Who Owns the Rights to Your Design Work?
Businesses of all sizes depend on their logos and websites to reach customers worldwide.
With visibility on the Internet more important than ever, having a distinctive logo and website has become an invaluable tool for the majority of the UK’s businesses. However, many business owners are not aware of significant dangers when commissioning the creation of logo and website design from a third party agency.
An issue that has landed businesses in trouble in the past and one which I frequently see is in relation to the ownership of copyright of their logos and website. If ownership rights are not dealt with prior to the signing of a commissioning contract, the completed product – whether that be a logo, a website or a piece of software – will belong to the creator of the work, rather than the business which paid for it! It seems unfair, but that is the law.
For example, in the case of logos, it’s important to have copyright assigned to you because if anyone were to copy your logo, it’s only the copyright owner who could legitimately complain. As it’s likely to be you who would want to object rather than the designer who created the logo, you need to own the copyright.

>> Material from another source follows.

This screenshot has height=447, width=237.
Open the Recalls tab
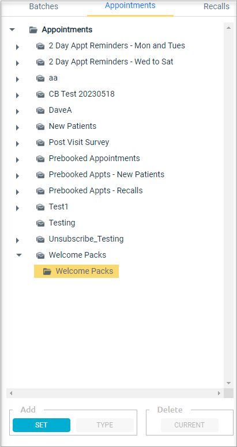(216, 6)
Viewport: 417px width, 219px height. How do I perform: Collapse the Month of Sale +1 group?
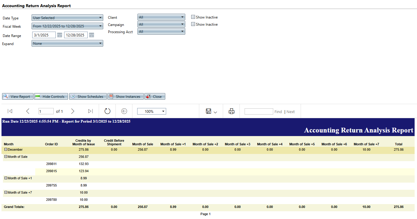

It is possible to secure a transfer of copyright after the design work has been created, but only if the design agency is happy to transfer it to you and this could come at an additional price. Of course, if the agency is not in a position to pass on the necessary rights to you, its reputation could suffer dramatically.
But why take the risk?
The ideal time to discuss copyright ownership rights in the process of hiring a branding agency, web designer or software developer is before any contracts have been agreed.
Smaller businesses rarely have the resources to review contracts with a fine tooth-comb, so they are more commonly caught out by intellectual property pitfalls than larger commercial firms.
Use of intellectual property protection can make or break a business. By properly protecting your logo, website, piece of software or any other intellectual property, you can create valuable assets for your business. However, failing to take the necessary precautions can leave you vulnerable to competitors and the creators of commissioned work.